### Excerpts from a dataset
★ ★ ★ ★ ★ ★ ★

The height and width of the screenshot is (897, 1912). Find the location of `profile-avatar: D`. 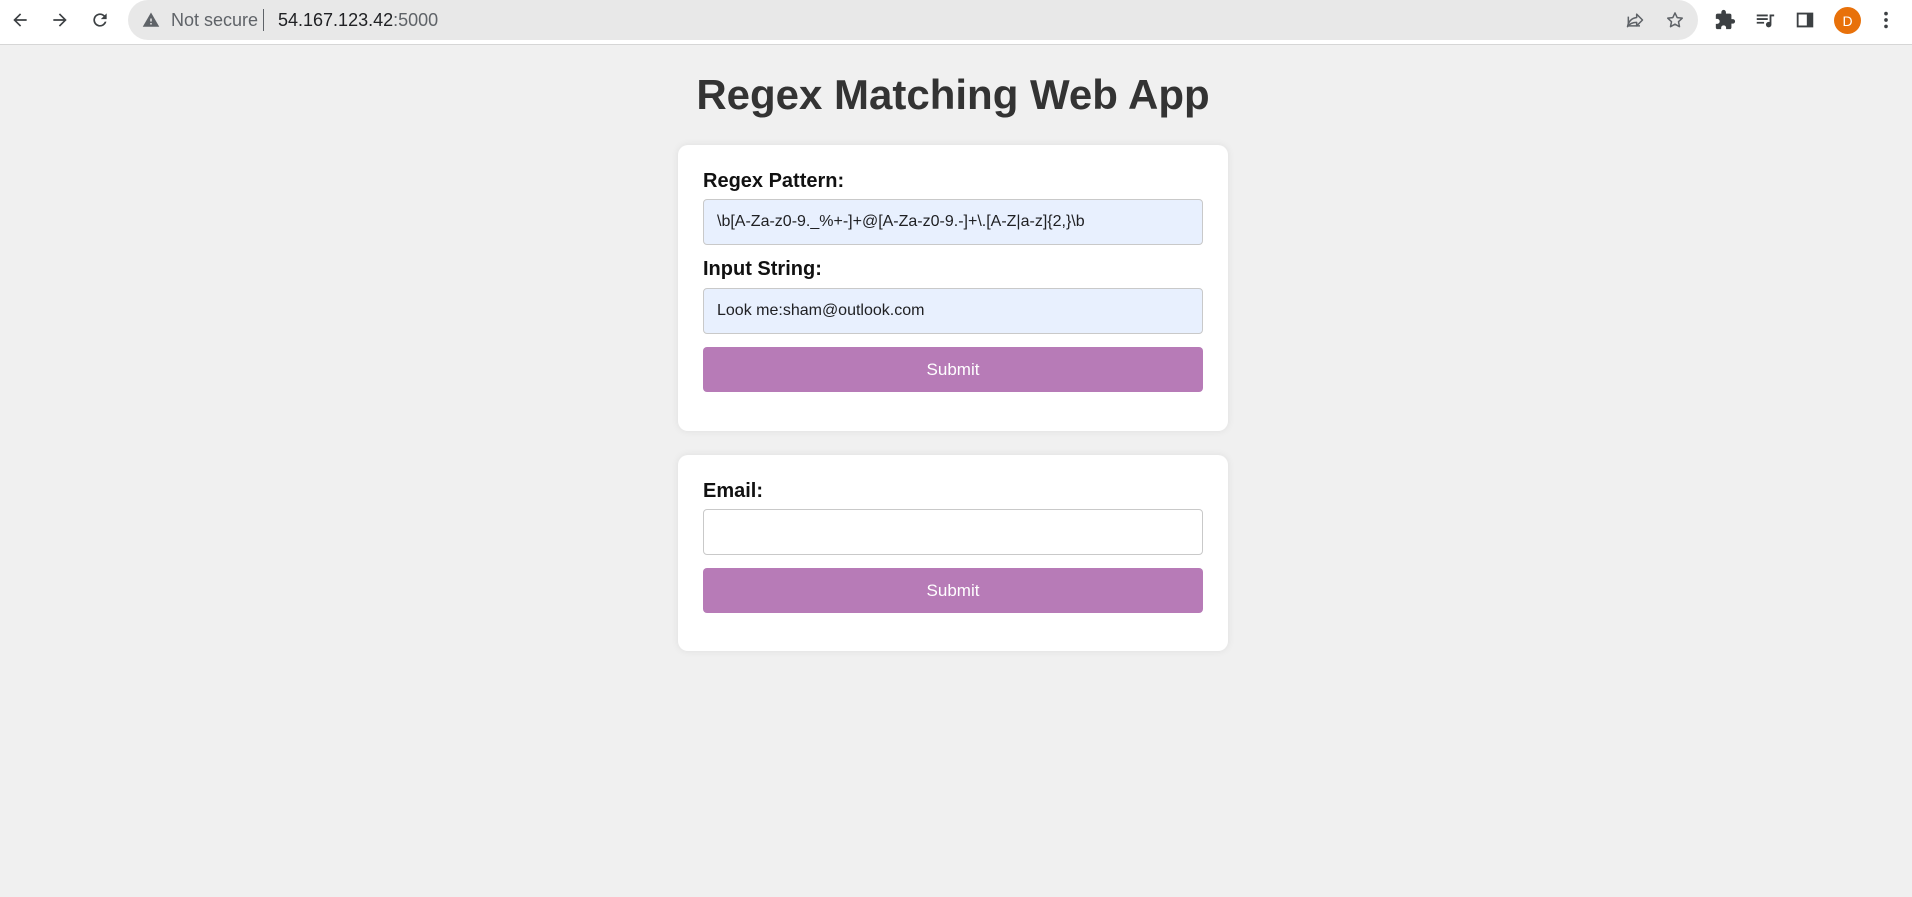

profile-avatar: D is located at coordinates (1848, 20).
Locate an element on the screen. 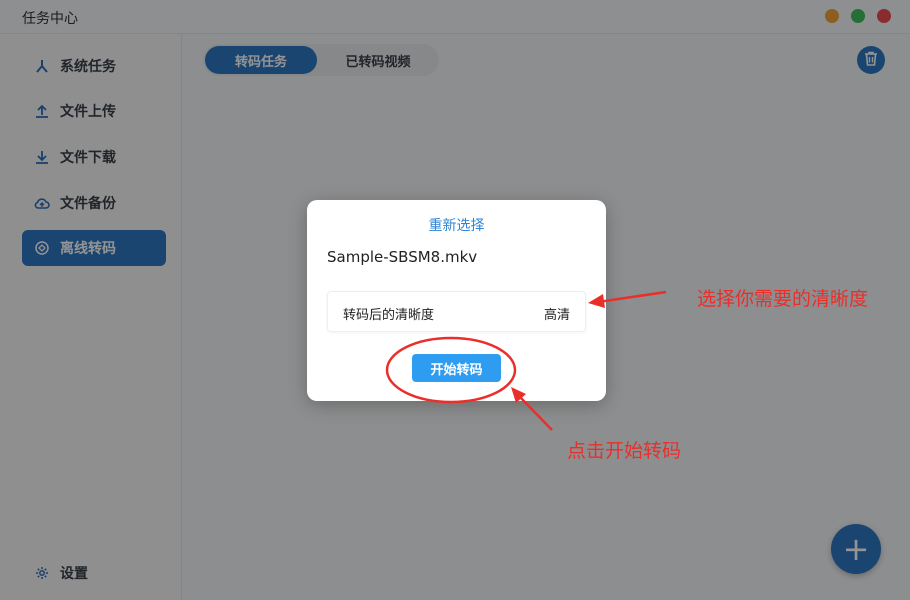  reselect-link: 重新选择 is located at coordinates (456, 225).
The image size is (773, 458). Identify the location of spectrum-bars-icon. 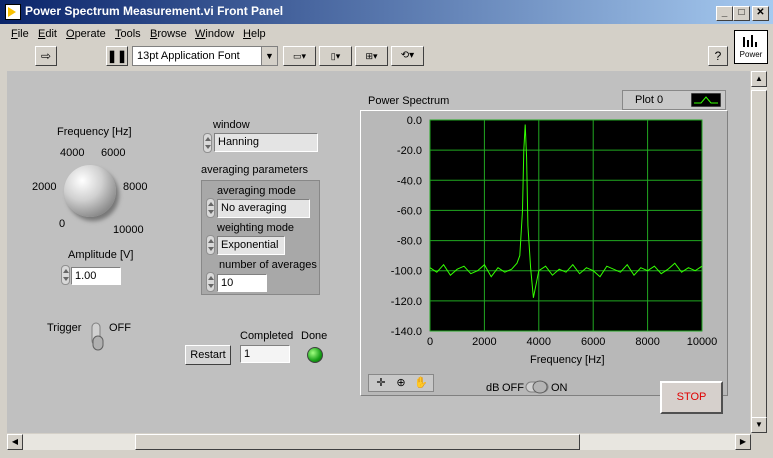
(750, 41).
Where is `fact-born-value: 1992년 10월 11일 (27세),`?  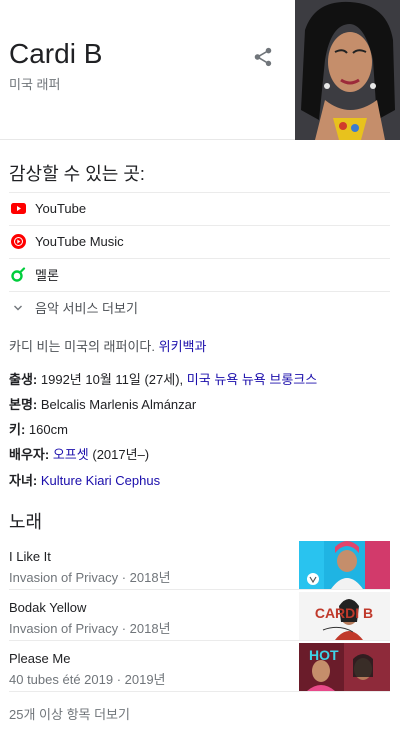
fact-born-value: 1992년 10월 11일 (27세), is located at coordinates (112, 380).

★ ★ ★ ★ ★ ★ ★

### EXERCISE REQUIREMENTS
Revise the material from the line containing "The image size" through the end, changing "Identify" to "Find" and keeping everything else unchanged. Leave the pictures out of your answer.

### REPLY TO THE EXERCISE
The image size is (773, 458). Find the location of spectrum-bars-icon. 
(750, 41).
Where is `fact-born-value: 1992년 10월 11일 (27세),`?  
fact-born-value: 1992년 10월 11일 (27세), is located at coordinates (112, 380).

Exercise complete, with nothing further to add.